— begin —
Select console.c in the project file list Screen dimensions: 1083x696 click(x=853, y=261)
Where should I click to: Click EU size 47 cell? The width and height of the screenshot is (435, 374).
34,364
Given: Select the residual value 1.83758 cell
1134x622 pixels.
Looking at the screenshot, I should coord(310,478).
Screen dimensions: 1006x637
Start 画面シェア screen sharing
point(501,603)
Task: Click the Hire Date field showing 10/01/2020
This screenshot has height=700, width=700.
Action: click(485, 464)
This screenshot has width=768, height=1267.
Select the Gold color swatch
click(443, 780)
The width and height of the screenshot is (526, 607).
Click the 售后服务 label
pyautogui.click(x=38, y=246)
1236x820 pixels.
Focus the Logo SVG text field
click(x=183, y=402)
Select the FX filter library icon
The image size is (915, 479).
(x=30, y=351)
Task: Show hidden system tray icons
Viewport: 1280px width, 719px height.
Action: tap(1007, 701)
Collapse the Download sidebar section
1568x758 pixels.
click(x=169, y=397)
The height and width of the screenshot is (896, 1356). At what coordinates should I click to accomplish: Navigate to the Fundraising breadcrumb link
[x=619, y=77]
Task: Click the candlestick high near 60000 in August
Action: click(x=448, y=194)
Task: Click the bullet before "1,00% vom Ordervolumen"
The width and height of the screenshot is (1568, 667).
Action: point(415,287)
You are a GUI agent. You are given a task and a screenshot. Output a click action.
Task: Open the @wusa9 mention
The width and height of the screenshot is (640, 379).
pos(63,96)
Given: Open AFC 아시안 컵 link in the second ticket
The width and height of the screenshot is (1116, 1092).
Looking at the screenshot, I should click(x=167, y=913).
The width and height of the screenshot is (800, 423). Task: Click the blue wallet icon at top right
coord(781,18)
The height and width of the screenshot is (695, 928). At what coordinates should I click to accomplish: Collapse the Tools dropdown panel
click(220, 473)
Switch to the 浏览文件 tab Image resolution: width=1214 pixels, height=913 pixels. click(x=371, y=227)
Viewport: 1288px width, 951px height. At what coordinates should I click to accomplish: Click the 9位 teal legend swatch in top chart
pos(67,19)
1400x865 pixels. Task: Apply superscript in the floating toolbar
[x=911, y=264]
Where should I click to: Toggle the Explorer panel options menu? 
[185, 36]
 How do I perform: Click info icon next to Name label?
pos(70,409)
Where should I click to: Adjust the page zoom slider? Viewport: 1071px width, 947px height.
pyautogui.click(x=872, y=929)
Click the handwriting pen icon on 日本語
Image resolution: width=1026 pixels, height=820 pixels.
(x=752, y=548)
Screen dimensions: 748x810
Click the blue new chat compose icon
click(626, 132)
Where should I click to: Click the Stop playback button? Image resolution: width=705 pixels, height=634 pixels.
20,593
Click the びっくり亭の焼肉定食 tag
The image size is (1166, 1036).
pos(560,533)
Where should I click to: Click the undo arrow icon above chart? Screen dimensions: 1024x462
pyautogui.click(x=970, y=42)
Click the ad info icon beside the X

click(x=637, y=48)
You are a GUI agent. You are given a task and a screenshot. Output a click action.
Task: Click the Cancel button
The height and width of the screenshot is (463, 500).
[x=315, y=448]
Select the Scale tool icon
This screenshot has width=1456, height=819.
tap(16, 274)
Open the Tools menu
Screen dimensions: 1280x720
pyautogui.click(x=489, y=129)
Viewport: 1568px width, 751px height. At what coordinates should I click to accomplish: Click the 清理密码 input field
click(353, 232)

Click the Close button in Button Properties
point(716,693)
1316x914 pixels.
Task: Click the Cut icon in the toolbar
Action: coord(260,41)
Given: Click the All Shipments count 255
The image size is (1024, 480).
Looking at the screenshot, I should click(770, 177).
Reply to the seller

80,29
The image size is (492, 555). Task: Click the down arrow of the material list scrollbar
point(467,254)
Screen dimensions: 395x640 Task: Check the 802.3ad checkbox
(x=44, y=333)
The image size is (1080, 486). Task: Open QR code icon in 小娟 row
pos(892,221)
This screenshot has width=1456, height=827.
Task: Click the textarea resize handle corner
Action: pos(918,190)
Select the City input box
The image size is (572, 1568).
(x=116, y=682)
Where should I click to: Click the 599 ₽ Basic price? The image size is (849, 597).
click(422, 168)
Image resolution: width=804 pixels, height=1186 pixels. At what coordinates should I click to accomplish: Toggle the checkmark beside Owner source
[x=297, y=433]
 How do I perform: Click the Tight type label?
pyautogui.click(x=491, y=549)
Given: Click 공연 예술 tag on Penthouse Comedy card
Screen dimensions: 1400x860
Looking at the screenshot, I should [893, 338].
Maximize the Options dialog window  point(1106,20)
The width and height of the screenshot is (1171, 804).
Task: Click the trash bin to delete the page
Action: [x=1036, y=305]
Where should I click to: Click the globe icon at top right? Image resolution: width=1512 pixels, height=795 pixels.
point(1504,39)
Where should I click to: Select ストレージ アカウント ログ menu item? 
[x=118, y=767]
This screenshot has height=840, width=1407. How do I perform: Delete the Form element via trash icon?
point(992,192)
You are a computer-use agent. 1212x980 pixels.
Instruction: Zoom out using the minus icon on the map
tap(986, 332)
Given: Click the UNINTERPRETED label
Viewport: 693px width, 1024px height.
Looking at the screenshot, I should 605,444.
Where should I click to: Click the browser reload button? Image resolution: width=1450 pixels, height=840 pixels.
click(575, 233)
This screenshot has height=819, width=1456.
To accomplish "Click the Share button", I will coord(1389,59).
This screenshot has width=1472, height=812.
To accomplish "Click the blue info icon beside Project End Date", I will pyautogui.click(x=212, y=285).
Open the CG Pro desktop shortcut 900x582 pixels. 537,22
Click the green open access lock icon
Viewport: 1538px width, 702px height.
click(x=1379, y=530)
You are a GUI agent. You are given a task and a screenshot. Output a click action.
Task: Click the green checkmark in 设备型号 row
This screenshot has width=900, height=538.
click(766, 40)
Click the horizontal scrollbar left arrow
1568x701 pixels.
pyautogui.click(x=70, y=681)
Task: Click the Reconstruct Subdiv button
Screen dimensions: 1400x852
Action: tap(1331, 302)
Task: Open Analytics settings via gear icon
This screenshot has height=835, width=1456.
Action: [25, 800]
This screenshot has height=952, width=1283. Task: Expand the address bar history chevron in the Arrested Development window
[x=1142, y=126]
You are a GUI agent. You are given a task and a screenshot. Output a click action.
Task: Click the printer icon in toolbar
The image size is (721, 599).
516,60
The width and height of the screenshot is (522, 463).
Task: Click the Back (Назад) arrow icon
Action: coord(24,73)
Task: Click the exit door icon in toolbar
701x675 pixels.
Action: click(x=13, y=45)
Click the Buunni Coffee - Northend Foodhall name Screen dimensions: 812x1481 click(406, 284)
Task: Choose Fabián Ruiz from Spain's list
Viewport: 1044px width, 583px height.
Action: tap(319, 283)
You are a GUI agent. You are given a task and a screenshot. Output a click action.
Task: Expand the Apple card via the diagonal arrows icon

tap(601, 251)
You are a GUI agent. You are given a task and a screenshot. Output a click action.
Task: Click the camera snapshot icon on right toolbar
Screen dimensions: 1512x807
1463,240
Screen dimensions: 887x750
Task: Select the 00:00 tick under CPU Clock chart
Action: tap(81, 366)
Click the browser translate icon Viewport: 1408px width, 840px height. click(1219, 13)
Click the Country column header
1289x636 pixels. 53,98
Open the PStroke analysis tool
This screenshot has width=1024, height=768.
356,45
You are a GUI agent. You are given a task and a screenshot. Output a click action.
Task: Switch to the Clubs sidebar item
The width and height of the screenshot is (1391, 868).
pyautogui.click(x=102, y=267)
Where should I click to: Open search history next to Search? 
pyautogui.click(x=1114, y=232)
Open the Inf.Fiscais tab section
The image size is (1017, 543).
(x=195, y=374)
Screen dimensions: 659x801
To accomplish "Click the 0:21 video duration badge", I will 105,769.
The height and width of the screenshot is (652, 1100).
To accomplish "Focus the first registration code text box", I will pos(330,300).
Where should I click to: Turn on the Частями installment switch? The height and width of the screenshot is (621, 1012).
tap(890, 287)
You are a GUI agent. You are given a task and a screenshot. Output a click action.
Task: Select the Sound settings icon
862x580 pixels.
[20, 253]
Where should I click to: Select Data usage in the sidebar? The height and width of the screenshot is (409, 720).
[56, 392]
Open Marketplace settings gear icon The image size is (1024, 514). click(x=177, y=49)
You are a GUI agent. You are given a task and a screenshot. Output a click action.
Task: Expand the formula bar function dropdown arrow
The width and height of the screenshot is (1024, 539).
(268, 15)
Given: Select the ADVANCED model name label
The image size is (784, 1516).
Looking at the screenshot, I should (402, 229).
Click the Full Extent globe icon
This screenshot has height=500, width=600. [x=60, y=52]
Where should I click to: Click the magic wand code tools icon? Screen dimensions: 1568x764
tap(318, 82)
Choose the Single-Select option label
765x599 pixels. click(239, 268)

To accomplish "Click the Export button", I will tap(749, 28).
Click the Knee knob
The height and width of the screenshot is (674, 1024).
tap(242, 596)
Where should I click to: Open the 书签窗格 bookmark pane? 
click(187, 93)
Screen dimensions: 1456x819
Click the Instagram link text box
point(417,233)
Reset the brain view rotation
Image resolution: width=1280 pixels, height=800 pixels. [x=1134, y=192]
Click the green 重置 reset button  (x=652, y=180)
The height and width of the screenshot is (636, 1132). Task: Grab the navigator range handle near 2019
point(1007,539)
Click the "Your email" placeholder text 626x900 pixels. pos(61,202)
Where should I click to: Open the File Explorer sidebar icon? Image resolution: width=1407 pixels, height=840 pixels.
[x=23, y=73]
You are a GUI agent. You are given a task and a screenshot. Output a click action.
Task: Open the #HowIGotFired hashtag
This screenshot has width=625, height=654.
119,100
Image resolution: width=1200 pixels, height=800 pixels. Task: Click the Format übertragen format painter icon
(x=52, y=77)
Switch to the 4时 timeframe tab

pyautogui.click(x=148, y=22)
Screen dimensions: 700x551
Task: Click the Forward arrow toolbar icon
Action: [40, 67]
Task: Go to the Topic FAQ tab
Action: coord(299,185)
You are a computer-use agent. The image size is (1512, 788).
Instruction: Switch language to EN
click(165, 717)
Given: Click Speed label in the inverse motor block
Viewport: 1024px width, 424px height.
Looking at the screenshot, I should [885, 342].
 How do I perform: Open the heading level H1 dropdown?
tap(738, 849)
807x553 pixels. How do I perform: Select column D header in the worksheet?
— end —
◆ Given problem:
Reproduce the lines of the listing above, without any changes, from the line containing "Click the horizontal scrollbar left arrow" through the line containing "[x=1142, y=126]", including both of those lines.

◆ Completed exercise:
Click the horizontal scrollbar left arrow
1568x701 pixels.
pyautogui.click(x=70, y=681)
Task: Click the Reconstruct Subdiv button
Screen dimensions: 1400x852
Action: tap(1331, 302)
Task: Open Analytics settings via gear icon
This screenshot has height=835, width=1456.
Action: [25, 800]
This screenshot has height=952, width=1283. Task: Expand the address bar history chevron in the Arrested Development window
[x=1142, y=126]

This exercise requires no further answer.